Indiana University Kokomo offered a hand to make the change more easily, with its two-day KEY Summer Institute, a free pre-college program offered to all first-year students.
Tori Enstrom, from Greentown, was among more than 300 students who participated, and now feels more confident about starting classes August 24.
“It was hard for me to imagine making that change, after missing the last part of high school,” she said. “Being here is helping me a lot, figuring out where I belong. I was happy to meet new people. I’m a very social person, and being able to engage with other students before we start gives me more confidence.”
That confidence, and the sense of connection to the campus, make students more likely to thrive in college, according to Christina Downey, associate vice chancellor for academic affairs and student success. Data from the previous five years of offering a summer bridge program has shown those who participate are more likely to succeed and make it to the second semester.
That extra boost is especially important for this class, she said, because they spent the last months of high school learning at home. The campus received a $24,500 grant from the Indiana Commission for Higher Education to expand the program to include all incoming students.
“We’ve recognized that students in our state may have this need,” Downey said. “Some of our students have never stepped foot on our campus, and this is literally their first chance. They want to be here to find their classes, and they want to meet people and make friends.”
A self-guided tour gave Angel Miller-Kemper, Paul Nguyen, and Gavin Wallace a chance not only to locate classrooms, but to start becoming friends in the process.
Nguyen had planned to find other people from Fishers High School going to IU Kokomo before graduating, but missed out because of school closures.
“I wanted to see what kind of people are here, and start making some friends,” he said. “I just made two.”
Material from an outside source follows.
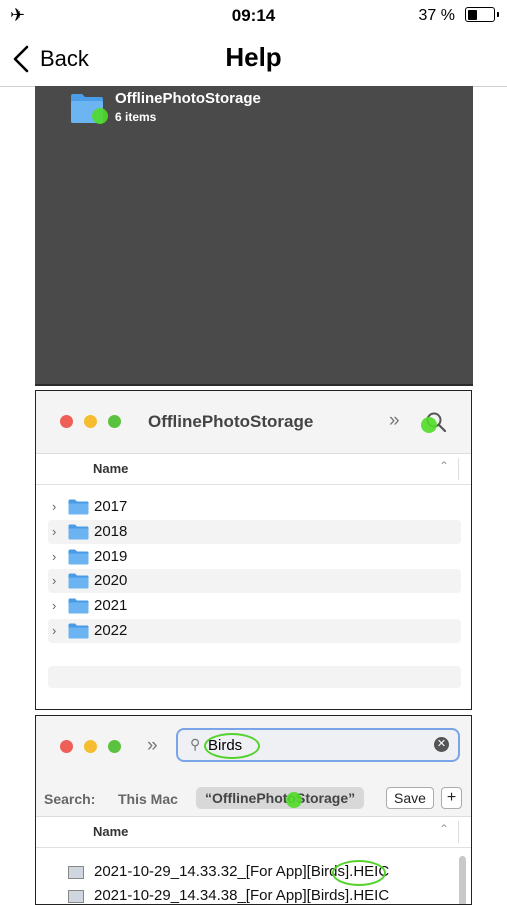  Describe the element at coordinates (472, 14) in the screenshot. I see `battery-fill` at that location.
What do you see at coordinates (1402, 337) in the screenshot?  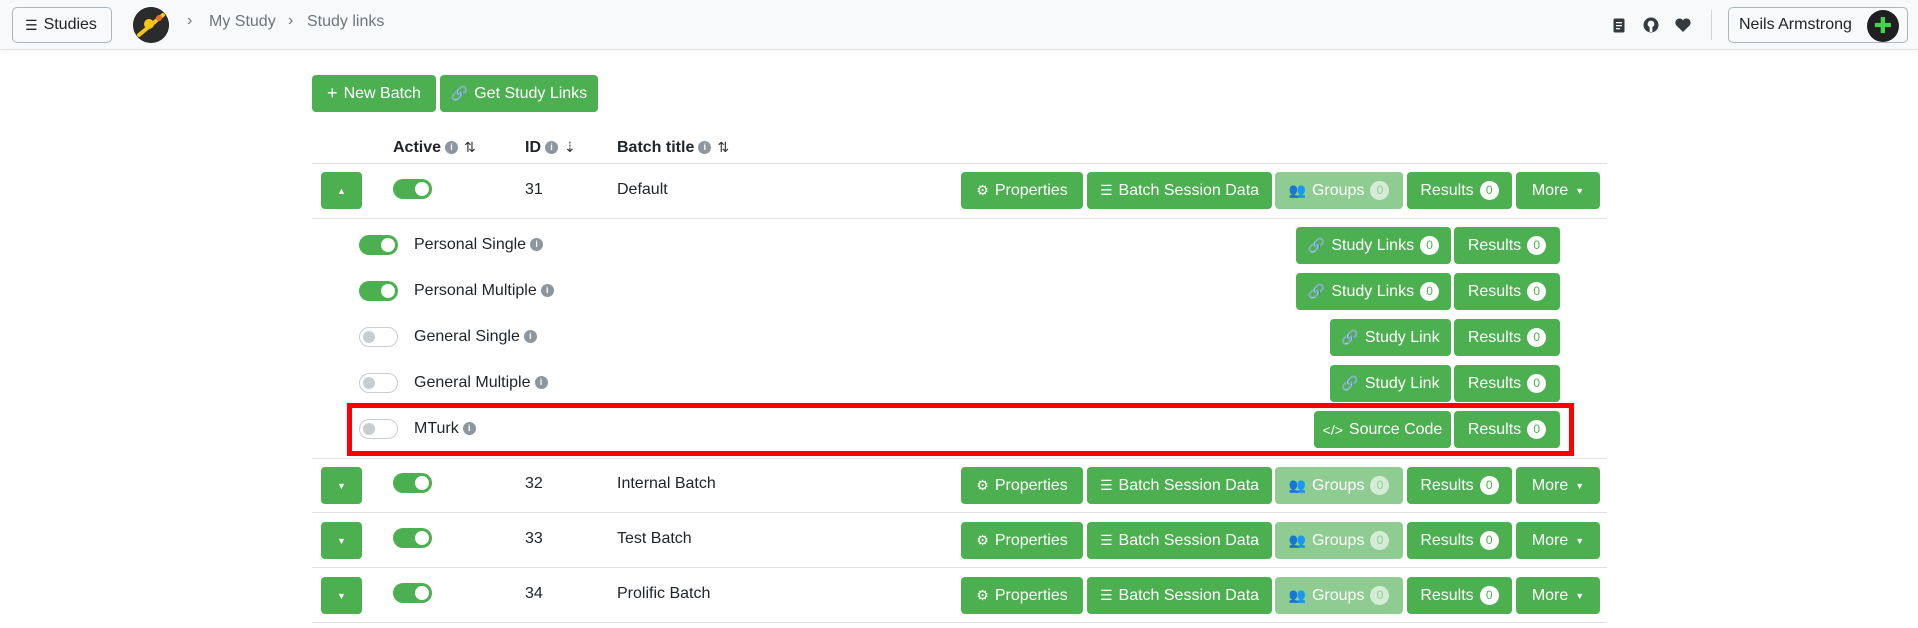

Wallace, from Kokomo also wanted to meet people, and find his classrooms, so he isn’t lost on the first day of classes.
“I feel better knowing the campus more, and where to ask if I need something,” he said.
Faculty focused the first day on navigating the campus and finding classes and resources, along with getting to know people. The second day included sessions on using technology to learn and study, building good study habits, and time management.
Miller-Kemper, Fort Wayne, appreciated the time management piece, saying she’s concerned about getting back on a schedule after being at home with little structure since March.
“Having classes, and juggling that with work and other things is my big worry,” she said. “This is a new beginning for all of us. We have to learn and grow.”
Most of the students were in groups led by the faculty member who will teach their freshman learning community, allowing them to start connecting with people they will see during the semester.
Chad Broeker, director of international student services, said students are happy they will know classmates and at least one faculty member when classes begin — and also to know what it will be like to be on campus. His classes practiced wearing masks inside and taking them off outside, and cleaning their workspace after a class. He also answered questions for them about what classes with an online component will be like, which eased some of their fears.
“The way they ended high school likely isn’t the way their distance learning and hybrid classes will be taught here,” Broeker said. “Seeing sample presentations and hearing from us what it will be like was valuable to them. They had a trial run at what it will be like to be an IU Kokomo student at this time.”